Example 3: actin filaments in ghost cells

In this example we used easymode, Pom, Relion5, and M to reconstruct, denoise, segment, pick, and average actin filaments in human immortalized skin fibroblast 'ghost cells' (plasma membrane removed by surfactant treatment).

Dataset and computational resources

For this test we used 143 tilt series of FIB-milled ghost cells which we collected ourselves. They are not yet available online.
We used 4 NVIDIA RTX 4090 GPUs for most processing steps.

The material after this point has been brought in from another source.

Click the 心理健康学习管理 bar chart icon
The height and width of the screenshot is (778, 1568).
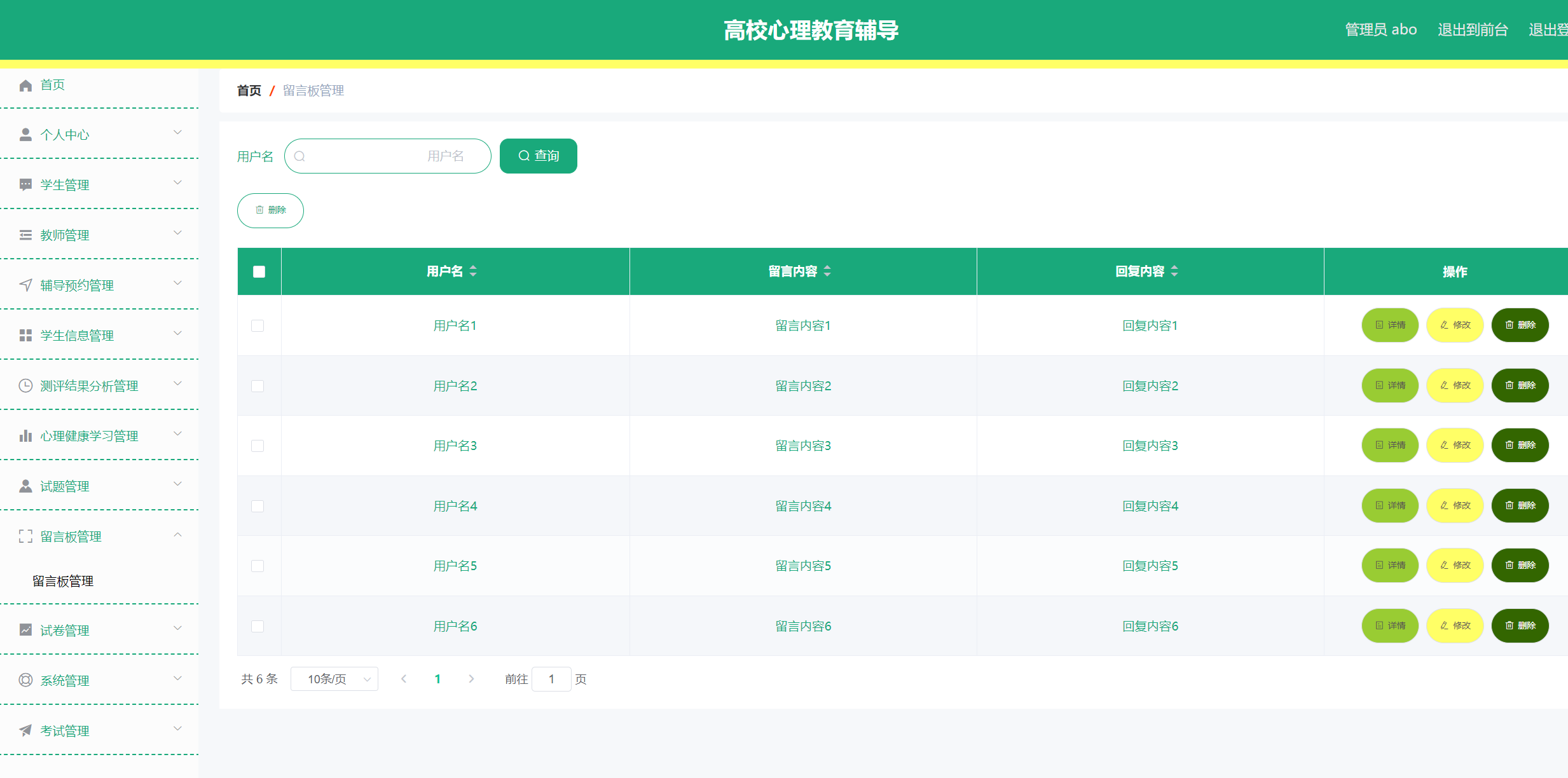coord(25,436)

At the onset the data consisted of EER frames and mdocs in a single directory. Pixel size was 1.56 Å/px, dose-symmetric tilt series of ±60° with 3° increments and a total dose of 100 electrons/Å².

project_root/
└── raw/            # .mdoc and .eer files
    ├── Position_2_2_001_0.00_20260324_005054_EER.eer
    ├── Position_2_2_002_3.00_20260324_005145_EER.eer
    ├── Position_2_2.mdoc
    └── ...

Step 1: tomogram reconstruction

easymode reconstruct --frames raw --mdocs raw --no_halfmaps

We now have 143 reconstructed tomograms at 10.00 Å/px in warp_tiltseries/reconstruction/.

Step 2: tomogram denoising

easymode denoise --data warp_tiltseries/reconstruction --output denoised --mode direct --method n2n --gpu 0,1,2,3

This produced 143 denoised tomograms in denoised/.

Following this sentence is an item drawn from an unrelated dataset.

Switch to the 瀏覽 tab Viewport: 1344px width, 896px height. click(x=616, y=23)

Step 3: actin segmentation

easymode segment actin --data denoised --output segmented --gpu 0,1,2,3

Step 4: subset selection in Pom

We ran Pom to browse the tomograms and segmentation results. The dataset contained so much actin that we did not need all of it -- we selected a subset of 24 high-contrast tomograms, which we called 'actin_sta' in Pom.

Subset selection in Pom

Step 5: filament picking

easymode pick actin --data segmented --output coordinates/actin --filament --spacing 150 --subset pom/subsets/actin_sta.txt

Unlike in the microtubule example, we did not do per-filament averaging here. We did not use the orientation priors from filament tracing either -- we simply picked coordinates at 150 Å spacing along each filament and used them as input for averaging with Warp/Relion5/M. The argument --subsets pom/subsets/actin_sta.txt ensures that we pick particles only in the subset of tomograms that we just created.

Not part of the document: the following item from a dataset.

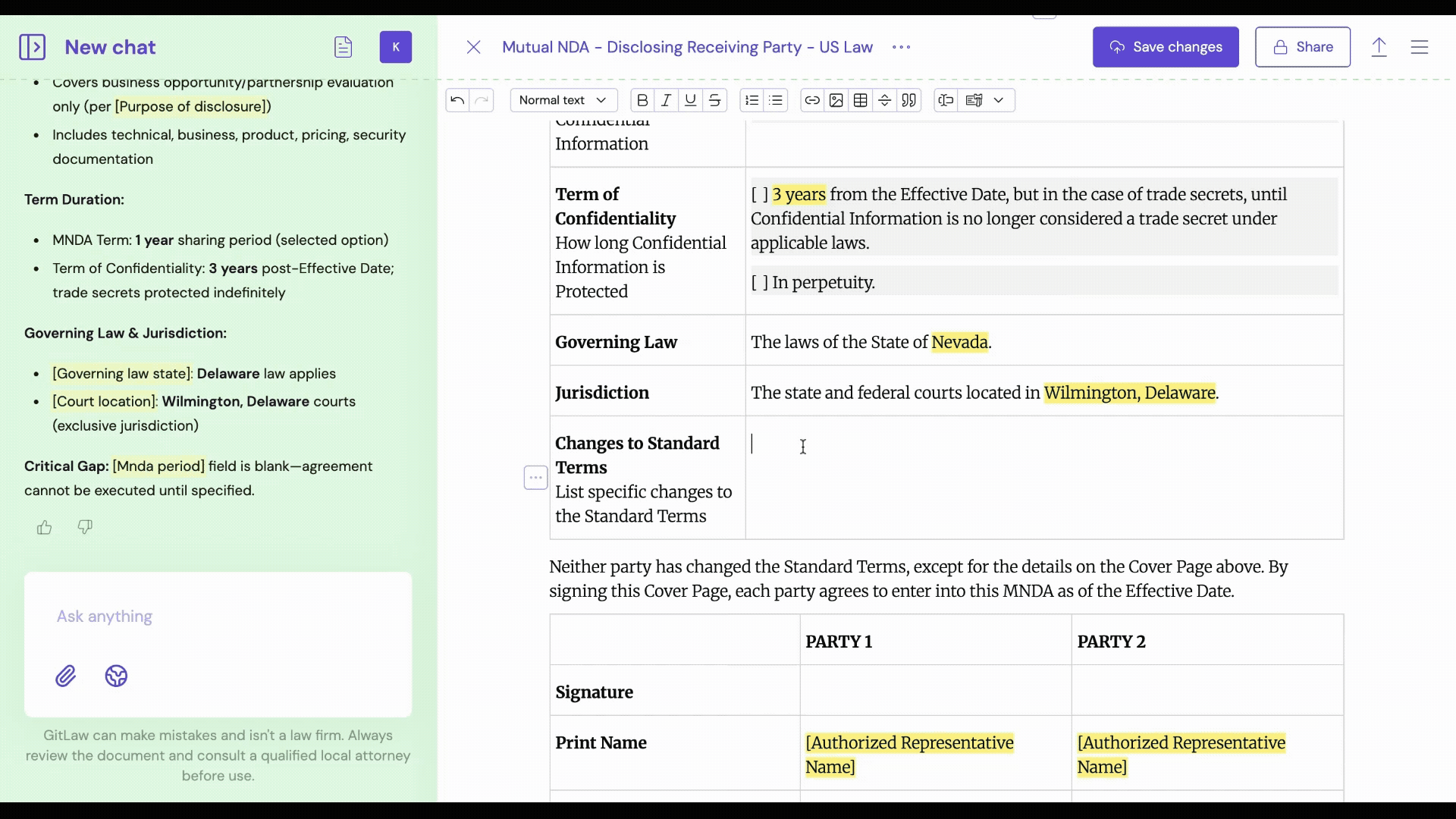Insert an image via toolbar icon
Screen dimensions: 1456x819
(x=836, y=100)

In a more difficult case (cellular lamella, rather than ghost cells, for example) it may be worth doing per-filament averaging or an initial round of 3D classification with alignment to discard particles that do not align well or are not really actin. In samples with high thickness or tilt series acquired with a relatively low dose, the actin segmentation outputs tend to under-annotate and under-pick actin.

WarpTools ts_export_particles --input_directory coordinates/actin --input_pattern "*.star" --coords_angpix 10.0 --output_star relion/actin/particles.star --output_angpix 3.0 --box 80 --diameter 100 --2d --relative_output_paths

We exported particles at 3 Å/px with a box size of 80 pixels. A single round of Relion5 Refine3D followed by postprocessing reached 6.1 Å.

Refinement in M with refine_particles, refine_imagewarp (up to 4x4), and ctf_defocus + ctf_defocusexhaustive brought the resolution to 3.9 Å.

Subtomogram average at 3.9 Å global resolution, obtained with easymode segment actin, easymode pick actin --filament, and averaging in Relion5/M.